Abstract
We present a case of a 12-year-old male who presented with complaints of nasal congestion, intermittent throat pain, and odynophagia. He was taken to the operating room for inferior turbinate reduction and adenoidectomy and found to have stones within adenoid crypts. Adenoidectomy resulted in resolution of the patient’s throat pain and pain with swallowing. Not previously described in the literature, adenoid stones may represent an unrecognized etiology of odynophagia and throat pain in the pediatric population. Adenoidectomy should be considered for patients symptomatic from adenoid stones.
Introduction
Tonsil stones are a common indication for tonsillectomy. These tonsilloliths represent localized concentrations of aerobic and anaerobic bacteria that calcify overtime initially into soft gel and eventually to hard stone. They form within tonsillar crypts and may release sulfur compounds related to the metabolism of anaerobic bacteria. 1 These irritating concretions can be a great source of discomfort for patients, causing chronic sore throat, cough, dysphagia, otalgia, halitosis, and even globus sensation. Alternatively, many patients with tonsilloliths are asymptomatic. 2 While tonsilloliths are quite common in the palatine tonsil, estimated to affect 10% of the general population, 3 more rare sites of stone formation have been reported in the oral cavity. Primarily, these sites have been within Waldeyer’s ring, a circle of lymphoid tissue including the palatine tonsil, nasopharyngeal tonsil (adenoid), lingual tonsil, and tubal tonsillar tissue located adjacent to the opening of the Eustachian tube. 4 At least one incident of tonsilloliths within the lingual tonsillar tissue has been reported in an asymptomatic adult. 4 Stone formation has been reported rarely in adenoid tissue including one case report of a 30-year-old woman with nasal congestion and recurrent respiratory infections. 5 In this article, we highlight a rare case of adenoid stones in a pediatric patient.
Case Report
We report a common presentation of a 12-year-old male complaining primarily of snoring and nasal congestion as well as intermittent throat pain and odynophagia over the course of a year. The patient and parents were unable to identify alleviating or exacerbating factors. On exam, the patient was noted to have inferior turbinate hypertrophy and decreased nasal airflow. For his nasal obstruction, medical therapy with topical steroids was trialed but resulted in no change in his symptoms. After discussion of the risks and benefits with his parents, the patient was taken to the operating room for further intervention. He underwent nasal endoscopy with inferior turbinate reduction as well as transoral adenoidectomy.

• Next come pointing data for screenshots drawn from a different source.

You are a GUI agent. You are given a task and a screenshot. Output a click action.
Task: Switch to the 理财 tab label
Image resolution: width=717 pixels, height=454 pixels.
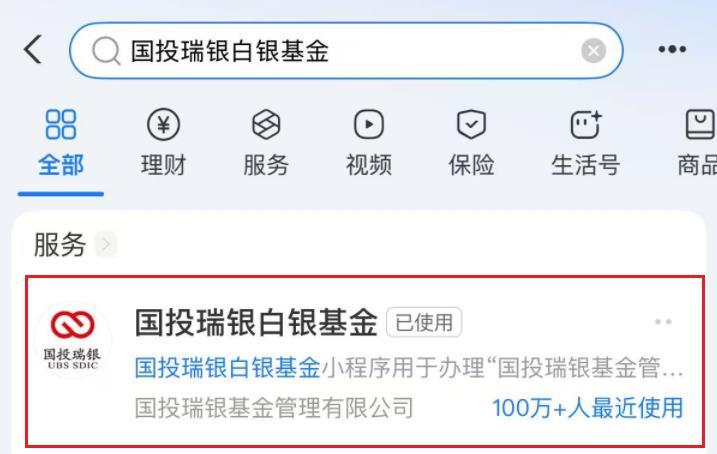164,165

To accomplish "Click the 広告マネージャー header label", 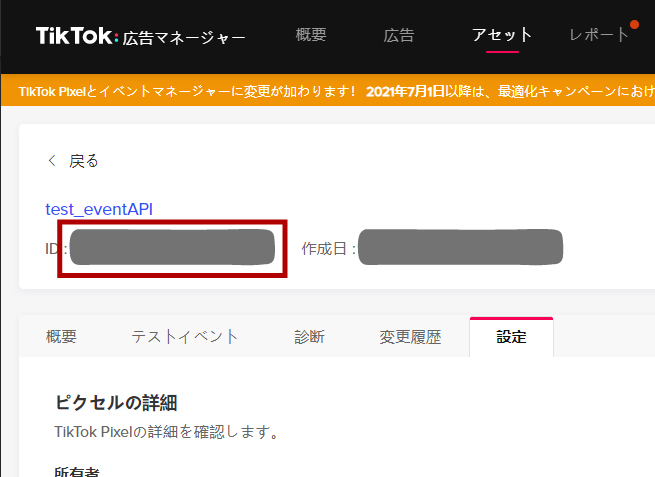I will point(184,39).
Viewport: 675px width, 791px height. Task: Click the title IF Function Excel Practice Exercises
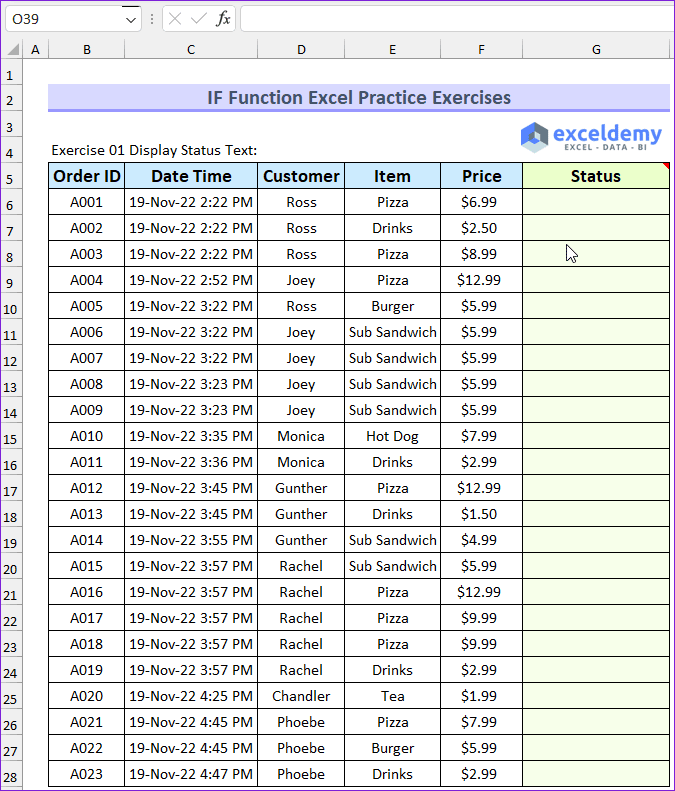tap(358, 97)
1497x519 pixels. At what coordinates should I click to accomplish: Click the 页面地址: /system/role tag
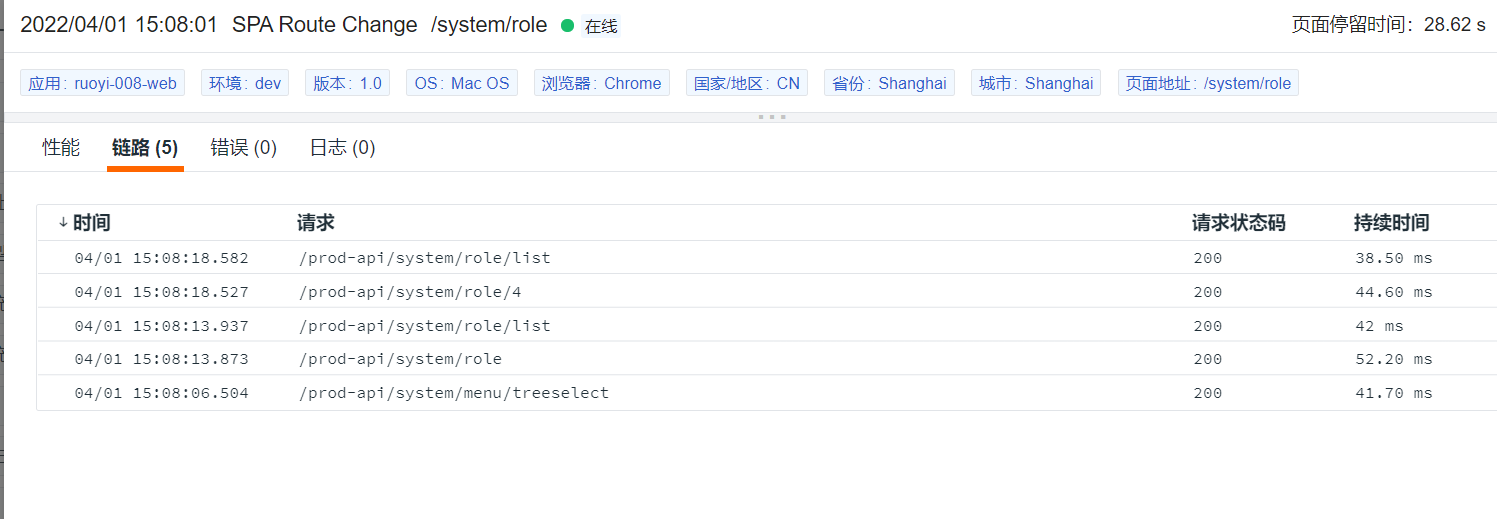(x=1208, y=83)
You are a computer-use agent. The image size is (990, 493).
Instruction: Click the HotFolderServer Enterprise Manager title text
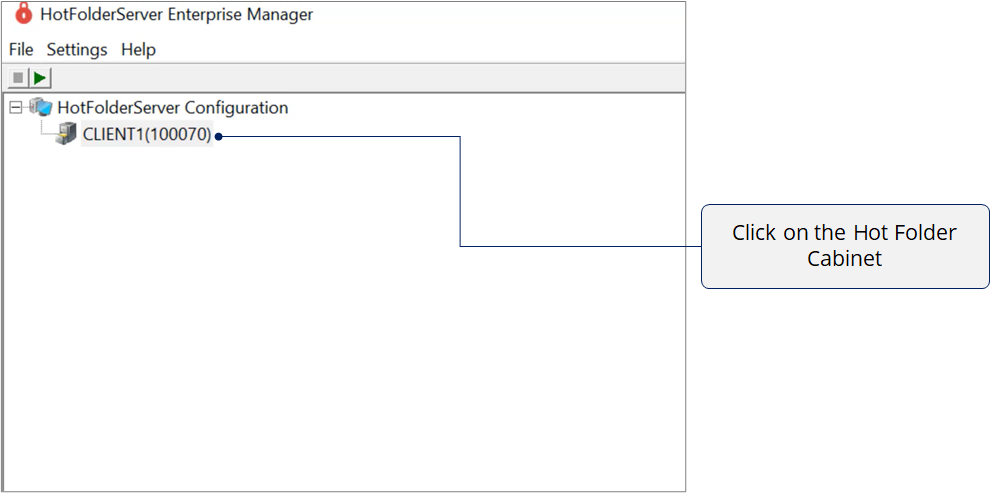point(176,15)
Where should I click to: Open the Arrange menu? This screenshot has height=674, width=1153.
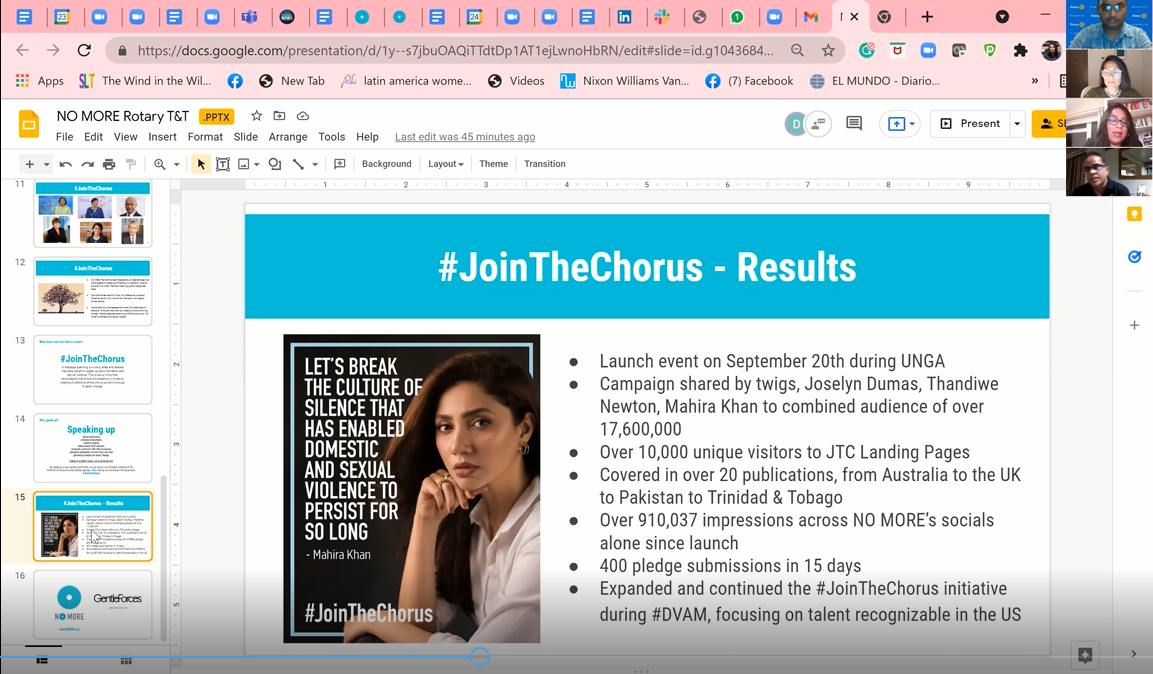288,137
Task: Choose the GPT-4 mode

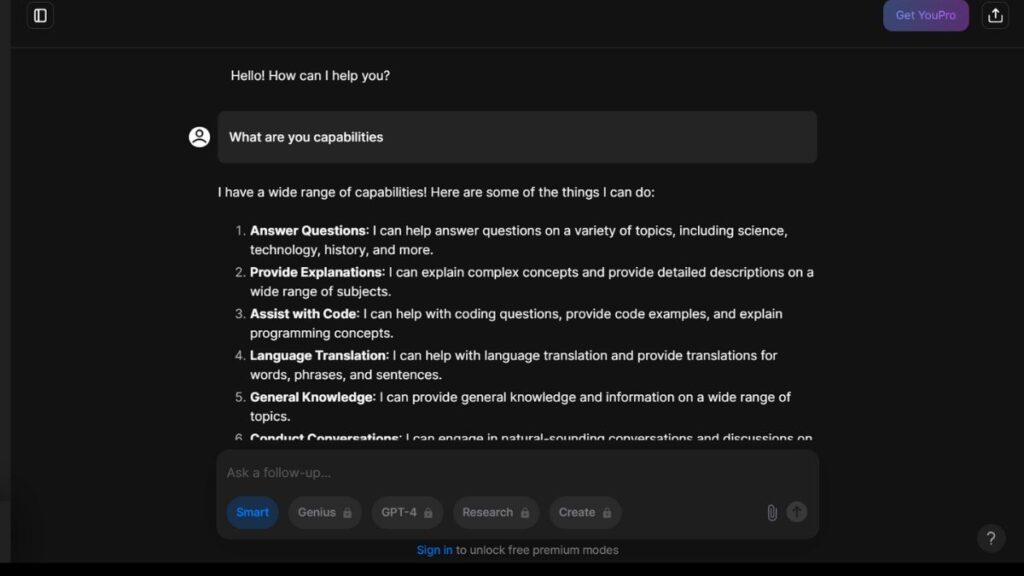Action: point(399,512)
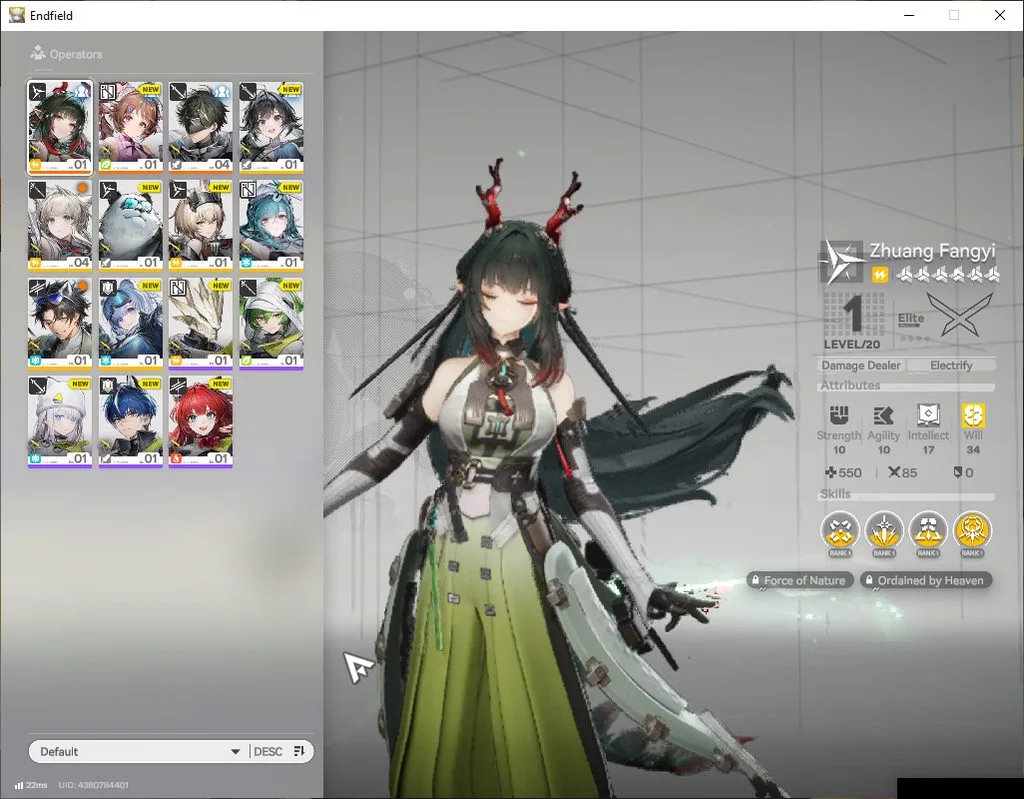
Task: Click the first yellow skill icon
Action: click(x=840, y=530)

After the Coblator wand was used to address the turbinates, a Crowe-Davis mouth gag was advanced into the patient’s oral cavity, and a laryngeal mirror was used to carefully examine the adenoid bed. Within the lymphatic crypts, multiple stones were visualized and removed (figure 1). Afterward, the adenoid tissue was fulgurated with suction Bovie cautery. On subsequent follow-up appointments, the patient reported improvement in nasal breathing and resolution of his throat pain and odynophagia. The adenoid bed is examined using a laryngeal mirror with a stone visualized adjacent to the suction Bovie.
Discussion
Surgical excision of the adenoid bed is the third most common pediatric procedure performed in the ambulatory setting in the U.S. 6 Most commonly, the procedure is performed to address conditions such as obstructive sleep apnea, nasal obstruction, chronic otitis media, and chronic adenitis. 6 Many providers will perform adenoidectomy for recurrent sinonasal disease prior to consideration of functional endoscopic sinus surgery. 7 Of note, the procedure is also commonly performed as a combined procedure with tonsillectomy or ventilating tube placement. 8 Surgical techniques used for the procedure include electrocautery, coblation, and microdebrider. 6 No significant differences have been shown in complication rate or surgical time between the different techniques for adenoidectomy. 6 Of note, electrocautery adenoidectomy iss significantly less expensive than microdebrider or Coblator adenoidectomy. 6 Tonsillectomy for palatine tonsils for chronic sore throat has been described in the literature. 9 Observational studies have shown that tonsillectomy in these children resulted in fewer infections and improved disease-specific and global quality of life measures. 9
Conclusion
This unique case demonstrates a likely underreported phenomenon of stone formation in the nasopharyngeal tonsillar tissue leading to chronic throat pain and odynophagia. Adenoidectomy allowed for symptom resolution in this child. Adenoidectomy should be considered for pediatric patients symptomatic from adenoid stones.
Footnotes
Declaration of conflicting interests
The author(s) declared no potential conflicts of interest with respect to the research, authorship, and/or publication of this article.
Funding
The author(s) received no financial support for the research, authorship, and/or publication of this article.